François Le Normal (FLN) répond au courrier d'un Français D'algérie

 
       
 
 
 

Monsieur Christian SIMON

Paris, le 29 MARS 2012

Monsieur, J'ai bien reçu votre courrier et vous en remercie.

Rappelons, pour mémoire, que le 8 mai 1945 ne fut pas seulement marqué par la victoire des Alliés sur l'Allemagne et la fin de la Seconde Guerre Mondiale en Europe, mais aussi par le début des massacres de Sétif où furent perpétrées des répressions sanglantes en réponse aux émeutes survenues dans le département de Constantine.
Lesquelles visaient clairement à réclamer la reconnaissance dans la République française. Elles firent plusieurs dizaines de milliers de morts, côté algérien.
Cette date a servi de référence à l'insurrection de 1954 qui a donné lieu à la Guerre d'Algérie (1954-1962). Depuis lors, ce pays n'eut de cesse de réclamer son indépendance, au même titre que ses deux voisins, la Tunisie et le Maroc. Ce qui valut au président de Gaulle, le 16 septembre 1959, de prononcer un discours remarqué, dans lequel il évoqua le droit des Algériens à l'autodétermination.
Mais si les Français de la métropole acceptèrent globalement une décision inéluctable -l'esprit mondial était alors à la décolonisation -, nos compatriotes d'Algérie manifestèrent leur désapprobation.
Il fallut attendre, ensuite, le 19 mars 1962 pour que la France accepte le principe de l'Indépendance de l'Algérie, via les Accords d'Évian, après huit années de guerre et de nombreux événements, dont la fameuse semaine des barricades à Alger - action de l'OAS, tentative de putsch des généraux.
Le bilan est naturellement terrible. Côté algérien, les pertes humaines sont évaluées à 500 000 victimes environ, contre 24 614 militaires, côté français, parmi lesquels 5 000 « Français musulmans». 2 788 civils français furent également tués auxquels il faut ajouter 3 018 enlèvements. La guerre d'Algérie est un drame, avec ses déchirures, ses vies brisées, ses destins broyés.

Vous vous souvenez peut-être qu'en hommage aux Algériens morts lors de la manifestation du 17 octobre 1961, j'ai déposé une gerbe, le 17 octobre 2011, au pont de Clichy, où des Algériens furent jetés à la Seine, il y a cinquante ans, par des policiers, placés sous les ordres de Maurice Papon, préfet de police. Au cours de cette commémoration, j'ai tenu à témoigner ma solidarité aux enfants et petits-enfants des familles endeuillées par ce drame. Il faut que la vérité soit dite. Reconnaitre ce qui s'est produit. Ce jour-là, j'ai agi en tant que socialiste. À l'avenir, ce sera sans doute à la République de le faire.

> [Exercice A] Redimensionnez uniquement la partie des enregistrements qui s'ouvre sur la ligne contenant "Image resolution: width=276, height=684." et se ferme sur celle contenant "ちゅうでん森きっず (23, 513)", ces deux lignes comprises. Recopiez toutes ces lignes, demandes incluses, en multipliant par 1,4 chaque coordonnée donnée en réponse, arrondie à l'entier, les demis vers le haut.

> [Données fournies]
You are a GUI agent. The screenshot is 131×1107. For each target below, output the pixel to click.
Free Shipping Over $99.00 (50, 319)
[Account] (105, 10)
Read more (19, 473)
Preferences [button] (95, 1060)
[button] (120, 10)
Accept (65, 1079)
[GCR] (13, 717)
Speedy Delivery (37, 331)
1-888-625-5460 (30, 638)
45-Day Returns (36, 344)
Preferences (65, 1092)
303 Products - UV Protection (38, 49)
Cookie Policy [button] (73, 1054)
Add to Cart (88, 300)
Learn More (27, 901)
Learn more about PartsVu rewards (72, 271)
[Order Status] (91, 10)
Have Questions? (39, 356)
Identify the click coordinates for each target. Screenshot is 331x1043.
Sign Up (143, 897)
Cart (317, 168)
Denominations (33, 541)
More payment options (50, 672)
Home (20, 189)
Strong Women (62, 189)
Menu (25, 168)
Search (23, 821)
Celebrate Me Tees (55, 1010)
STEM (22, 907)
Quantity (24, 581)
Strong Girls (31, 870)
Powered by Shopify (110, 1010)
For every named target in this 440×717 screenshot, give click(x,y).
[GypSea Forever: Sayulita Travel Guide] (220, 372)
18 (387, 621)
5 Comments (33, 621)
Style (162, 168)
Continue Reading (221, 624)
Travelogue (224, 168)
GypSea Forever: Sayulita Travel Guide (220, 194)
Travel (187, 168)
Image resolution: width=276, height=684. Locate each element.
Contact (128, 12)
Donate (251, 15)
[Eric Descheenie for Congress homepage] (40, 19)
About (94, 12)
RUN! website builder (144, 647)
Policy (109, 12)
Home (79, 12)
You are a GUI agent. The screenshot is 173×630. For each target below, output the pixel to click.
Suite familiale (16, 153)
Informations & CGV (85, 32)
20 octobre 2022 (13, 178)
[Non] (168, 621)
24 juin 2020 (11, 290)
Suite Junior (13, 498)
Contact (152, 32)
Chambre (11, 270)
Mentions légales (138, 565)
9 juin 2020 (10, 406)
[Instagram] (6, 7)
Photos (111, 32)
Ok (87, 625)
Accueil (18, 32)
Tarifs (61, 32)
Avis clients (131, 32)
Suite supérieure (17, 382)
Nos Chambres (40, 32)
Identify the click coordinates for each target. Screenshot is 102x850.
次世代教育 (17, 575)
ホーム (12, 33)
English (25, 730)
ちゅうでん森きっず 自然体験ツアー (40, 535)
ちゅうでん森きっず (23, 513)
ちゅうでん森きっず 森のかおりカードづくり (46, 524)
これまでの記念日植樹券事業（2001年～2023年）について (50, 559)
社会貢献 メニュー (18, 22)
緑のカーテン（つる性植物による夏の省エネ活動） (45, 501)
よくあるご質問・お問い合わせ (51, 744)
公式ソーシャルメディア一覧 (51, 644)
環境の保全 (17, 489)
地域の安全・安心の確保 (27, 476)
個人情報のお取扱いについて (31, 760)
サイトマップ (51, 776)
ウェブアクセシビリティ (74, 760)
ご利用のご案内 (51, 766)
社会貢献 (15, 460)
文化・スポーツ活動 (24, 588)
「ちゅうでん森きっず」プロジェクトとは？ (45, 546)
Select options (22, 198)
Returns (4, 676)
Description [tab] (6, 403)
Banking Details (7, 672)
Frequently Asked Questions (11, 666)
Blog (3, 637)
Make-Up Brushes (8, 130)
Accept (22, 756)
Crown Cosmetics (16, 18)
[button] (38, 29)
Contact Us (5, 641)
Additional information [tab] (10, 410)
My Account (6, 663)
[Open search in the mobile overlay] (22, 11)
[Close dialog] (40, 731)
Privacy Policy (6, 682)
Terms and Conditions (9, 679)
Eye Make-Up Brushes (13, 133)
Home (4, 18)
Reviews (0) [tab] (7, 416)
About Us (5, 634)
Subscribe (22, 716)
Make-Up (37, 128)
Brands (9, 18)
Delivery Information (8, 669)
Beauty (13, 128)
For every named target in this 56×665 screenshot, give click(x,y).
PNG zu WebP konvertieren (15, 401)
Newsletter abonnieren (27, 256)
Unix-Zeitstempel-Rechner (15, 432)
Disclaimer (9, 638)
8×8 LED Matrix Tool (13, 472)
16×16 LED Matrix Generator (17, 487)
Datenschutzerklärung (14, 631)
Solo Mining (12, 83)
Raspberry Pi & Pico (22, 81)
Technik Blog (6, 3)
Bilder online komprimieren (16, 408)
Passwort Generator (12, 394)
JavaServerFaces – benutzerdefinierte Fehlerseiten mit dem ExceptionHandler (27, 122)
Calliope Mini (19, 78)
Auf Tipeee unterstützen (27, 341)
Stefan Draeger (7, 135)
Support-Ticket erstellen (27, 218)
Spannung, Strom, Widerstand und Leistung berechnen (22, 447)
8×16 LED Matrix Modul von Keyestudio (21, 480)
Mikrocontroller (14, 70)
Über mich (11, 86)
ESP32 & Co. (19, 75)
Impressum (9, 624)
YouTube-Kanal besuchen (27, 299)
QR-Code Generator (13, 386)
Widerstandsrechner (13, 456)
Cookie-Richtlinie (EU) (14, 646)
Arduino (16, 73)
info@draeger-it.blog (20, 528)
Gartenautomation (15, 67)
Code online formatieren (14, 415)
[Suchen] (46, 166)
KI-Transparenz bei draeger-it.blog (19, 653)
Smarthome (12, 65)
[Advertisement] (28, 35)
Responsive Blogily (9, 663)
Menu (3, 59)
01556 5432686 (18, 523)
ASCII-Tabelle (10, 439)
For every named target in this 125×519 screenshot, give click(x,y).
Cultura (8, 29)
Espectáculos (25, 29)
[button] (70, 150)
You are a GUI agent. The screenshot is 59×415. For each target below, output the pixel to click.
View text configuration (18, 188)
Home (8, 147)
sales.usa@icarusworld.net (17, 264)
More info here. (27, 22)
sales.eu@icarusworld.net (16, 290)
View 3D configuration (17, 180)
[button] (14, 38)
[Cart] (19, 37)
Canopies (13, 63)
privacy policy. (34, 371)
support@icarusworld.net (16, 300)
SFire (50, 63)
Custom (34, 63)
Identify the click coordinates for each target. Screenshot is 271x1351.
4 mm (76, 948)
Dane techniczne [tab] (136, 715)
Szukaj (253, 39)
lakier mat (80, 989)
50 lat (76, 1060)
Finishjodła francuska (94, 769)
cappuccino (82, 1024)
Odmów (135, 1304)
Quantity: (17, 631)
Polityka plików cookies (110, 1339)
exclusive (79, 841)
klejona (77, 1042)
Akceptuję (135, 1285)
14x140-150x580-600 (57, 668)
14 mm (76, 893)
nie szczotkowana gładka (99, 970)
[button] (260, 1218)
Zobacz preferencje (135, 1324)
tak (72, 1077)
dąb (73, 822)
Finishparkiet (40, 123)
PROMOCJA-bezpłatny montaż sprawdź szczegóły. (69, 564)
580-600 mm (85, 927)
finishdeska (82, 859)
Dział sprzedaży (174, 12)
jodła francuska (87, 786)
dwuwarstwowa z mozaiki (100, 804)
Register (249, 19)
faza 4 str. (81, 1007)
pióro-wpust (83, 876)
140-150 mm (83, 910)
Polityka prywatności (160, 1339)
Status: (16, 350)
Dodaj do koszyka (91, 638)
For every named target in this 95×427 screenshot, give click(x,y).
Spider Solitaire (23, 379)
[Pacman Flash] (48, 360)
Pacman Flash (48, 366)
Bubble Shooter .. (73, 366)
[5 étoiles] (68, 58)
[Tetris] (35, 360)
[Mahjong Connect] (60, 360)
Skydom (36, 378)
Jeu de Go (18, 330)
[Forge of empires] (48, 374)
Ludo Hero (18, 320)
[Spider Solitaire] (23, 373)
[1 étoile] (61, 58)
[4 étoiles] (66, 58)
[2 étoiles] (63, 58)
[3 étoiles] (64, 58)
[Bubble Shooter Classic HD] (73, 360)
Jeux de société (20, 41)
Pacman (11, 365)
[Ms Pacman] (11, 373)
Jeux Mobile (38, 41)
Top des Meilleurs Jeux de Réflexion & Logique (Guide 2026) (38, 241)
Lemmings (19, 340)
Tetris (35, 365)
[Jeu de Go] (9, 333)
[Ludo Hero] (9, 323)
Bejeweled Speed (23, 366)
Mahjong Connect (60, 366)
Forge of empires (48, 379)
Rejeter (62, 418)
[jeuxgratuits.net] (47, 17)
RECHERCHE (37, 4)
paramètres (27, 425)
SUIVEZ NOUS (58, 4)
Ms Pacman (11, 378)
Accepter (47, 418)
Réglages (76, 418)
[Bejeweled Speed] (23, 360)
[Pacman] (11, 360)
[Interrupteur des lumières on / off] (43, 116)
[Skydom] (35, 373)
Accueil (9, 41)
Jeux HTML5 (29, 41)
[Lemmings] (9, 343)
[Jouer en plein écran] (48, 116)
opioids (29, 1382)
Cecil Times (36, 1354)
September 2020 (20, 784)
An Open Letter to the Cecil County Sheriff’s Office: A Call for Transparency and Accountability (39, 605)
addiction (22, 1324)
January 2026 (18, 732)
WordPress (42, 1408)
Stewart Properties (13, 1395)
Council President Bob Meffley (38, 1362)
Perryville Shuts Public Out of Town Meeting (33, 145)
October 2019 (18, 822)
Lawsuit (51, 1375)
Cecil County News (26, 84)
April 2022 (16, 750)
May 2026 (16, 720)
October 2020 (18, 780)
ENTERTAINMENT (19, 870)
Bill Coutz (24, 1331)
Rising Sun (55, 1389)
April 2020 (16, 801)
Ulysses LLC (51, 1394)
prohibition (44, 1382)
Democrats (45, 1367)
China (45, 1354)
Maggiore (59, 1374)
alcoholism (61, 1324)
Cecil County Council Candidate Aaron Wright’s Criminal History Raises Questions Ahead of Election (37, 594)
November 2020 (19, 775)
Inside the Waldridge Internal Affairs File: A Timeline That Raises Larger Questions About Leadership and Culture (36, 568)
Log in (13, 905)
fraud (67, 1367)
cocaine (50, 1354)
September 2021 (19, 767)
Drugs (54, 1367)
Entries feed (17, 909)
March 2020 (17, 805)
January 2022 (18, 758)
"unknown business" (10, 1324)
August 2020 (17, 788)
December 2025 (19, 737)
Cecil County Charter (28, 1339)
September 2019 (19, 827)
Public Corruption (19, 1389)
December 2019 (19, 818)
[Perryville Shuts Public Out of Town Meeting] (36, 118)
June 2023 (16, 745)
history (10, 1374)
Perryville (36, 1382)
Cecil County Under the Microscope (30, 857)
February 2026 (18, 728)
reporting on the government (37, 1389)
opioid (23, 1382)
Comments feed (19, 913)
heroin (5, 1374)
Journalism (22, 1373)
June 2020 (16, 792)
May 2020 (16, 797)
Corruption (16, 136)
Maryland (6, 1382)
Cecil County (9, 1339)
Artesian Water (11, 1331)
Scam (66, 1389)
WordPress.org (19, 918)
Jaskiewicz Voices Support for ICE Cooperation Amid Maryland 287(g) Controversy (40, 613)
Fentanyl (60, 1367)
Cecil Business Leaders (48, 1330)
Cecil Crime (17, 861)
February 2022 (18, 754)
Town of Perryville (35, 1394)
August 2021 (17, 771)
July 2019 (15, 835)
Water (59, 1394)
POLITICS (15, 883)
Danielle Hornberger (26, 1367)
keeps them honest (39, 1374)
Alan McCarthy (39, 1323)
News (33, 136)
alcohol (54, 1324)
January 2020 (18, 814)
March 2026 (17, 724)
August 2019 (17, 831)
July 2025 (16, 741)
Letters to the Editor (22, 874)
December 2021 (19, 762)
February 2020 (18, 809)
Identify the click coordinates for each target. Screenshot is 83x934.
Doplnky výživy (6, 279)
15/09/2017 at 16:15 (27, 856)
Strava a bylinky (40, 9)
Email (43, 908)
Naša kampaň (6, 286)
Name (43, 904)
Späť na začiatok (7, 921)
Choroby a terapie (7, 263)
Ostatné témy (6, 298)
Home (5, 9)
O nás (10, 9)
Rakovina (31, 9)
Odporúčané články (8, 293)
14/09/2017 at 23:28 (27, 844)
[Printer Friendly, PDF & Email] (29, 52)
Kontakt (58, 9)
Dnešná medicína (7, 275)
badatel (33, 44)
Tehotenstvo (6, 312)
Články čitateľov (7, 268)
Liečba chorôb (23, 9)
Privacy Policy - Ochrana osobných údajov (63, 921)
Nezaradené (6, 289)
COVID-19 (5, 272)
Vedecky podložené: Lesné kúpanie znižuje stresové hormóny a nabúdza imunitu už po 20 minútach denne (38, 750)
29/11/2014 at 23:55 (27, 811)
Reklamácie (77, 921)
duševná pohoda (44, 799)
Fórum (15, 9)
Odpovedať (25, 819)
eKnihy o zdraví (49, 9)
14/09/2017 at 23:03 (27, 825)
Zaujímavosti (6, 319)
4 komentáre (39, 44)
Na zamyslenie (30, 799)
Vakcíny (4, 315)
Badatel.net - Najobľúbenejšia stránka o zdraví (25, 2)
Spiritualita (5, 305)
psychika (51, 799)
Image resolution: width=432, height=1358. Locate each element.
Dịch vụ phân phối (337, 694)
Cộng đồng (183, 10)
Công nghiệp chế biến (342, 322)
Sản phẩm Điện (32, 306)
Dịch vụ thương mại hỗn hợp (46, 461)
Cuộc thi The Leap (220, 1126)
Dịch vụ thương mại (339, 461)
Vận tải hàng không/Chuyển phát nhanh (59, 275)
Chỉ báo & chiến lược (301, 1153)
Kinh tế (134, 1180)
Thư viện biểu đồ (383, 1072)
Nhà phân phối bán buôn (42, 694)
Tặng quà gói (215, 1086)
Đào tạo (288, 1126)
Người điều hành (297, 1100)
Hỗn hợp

> [Exercice B] D'après la lettre, à combien sont évaluées les pertes humaines côté algérien ?

> [Réponse complète A]
Image resolution: width=276, height=684. Locate each element.
Contact (179, 17)
Donate (351, 21)
[Eric Descheenie for Congress homepage] (56, 27)
About (132, 17)
RUN! website builder (202, 906)
Policy (153, 17)
Home (111, 17)
You are a GUI agent. The screenshot is 173×630. For each target below, output the pixel to click.
Suite familiale (22, 214)
Informations & CGV (119, 45)
20 octobre 2022 (18, 249)
[Non] (235, 869)
24 juin 2020 (15, 406)
Suite Junior (18, 697)
Contact (213, 45)
Chambre (15, 378)
Mentions légales (193, 791)
9 juin 2020 (14, 568)
[Instagram] (8, 10)
Photos (155, 45)
Ok (122, 875)
Accueil (25, 45)
Tarifs (85, 45)
Avis clients (183, 45)
Suite supérieure (24, 535)
Nos Chambres (56, 45)
Identify the click coordinates for each target. Screenshot is 102x850.
次世代教育 (24, 805)
ホーム (17, 46)
English (35, 1022)
ちゅうでん森きっず 自然体験ツアー (56, 749)
ちゅうでん森きっず (32, 718)

> [Réponse complète B] Environ 500 000 victimes.